Weighted Dividend Growth by Position 2020

The weighted dividend growth rate for my FI Portfolio for 2020 was an uninspiring 1.44%. That isn't much a surprise to me considering how 2020 played out; however, I did have higher expectations heading into the year.

There are a few quirks with calculating it this way namely in the case of Otis Worldwide which initiated a dividend in 2020 and as such there's not a way to calculate a year over year dividend growth rate.

The other case is Ross Stores which eliminated their dividend entirely and didn't just reduce it to a lower level. In that case, their weighted dividend growth rate would be 0.00%; however, that's not a fair representation of the fact that the dividend was cut. I've adjusted it their weighted dividend growth rate to reflect their pre-cut weighting in the above chart and summation.

Focus for 2021

Overall, 2020 was a very trying year in terms of dividend growth for my FI Portfolio. While that was certainly disappointing, in the grand scheme of things I can't really complain much about 2020.

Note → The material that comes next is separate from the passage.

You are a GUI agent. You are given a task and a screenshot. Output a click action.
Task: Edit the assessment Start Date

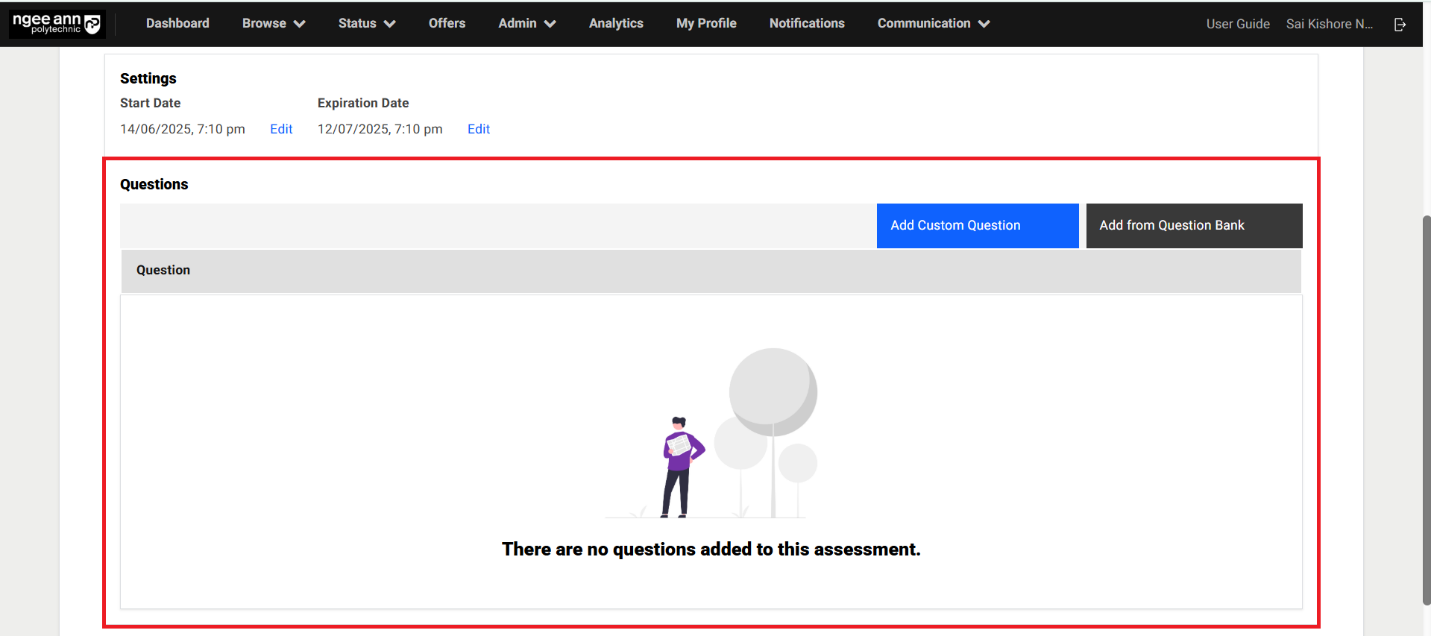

I'm pretty happy with the results for 2020 despite the abysmal dividend growth. Looking at the bigger picture my FI Portfolio generated an average of $1,900+ per quarter in extra income which was a solid $200+ increase compared to 2019's quarterly average.

I completely failed on my 2020 goal to not add new positions to my portfolio. Ideally I'd like to have fewer but larger positions compared to where we currently sit. I'm still in the process of trying to figure things out and as such it's a process that I plan to sit down and plan out moving forward.

For 2021 I'm going to continue with the goal of not increasing the number of positions that I own and instead focus on building the current ones up instead. I also plan to examine the existing positions to figure out whether all should still be in the portfolio or if it's time to sell out of some as I've done over the past few years.

How did your portfolio fare during the chaotic 2020?  Was dividend growth better than you expected or relatively muted as it was in my case?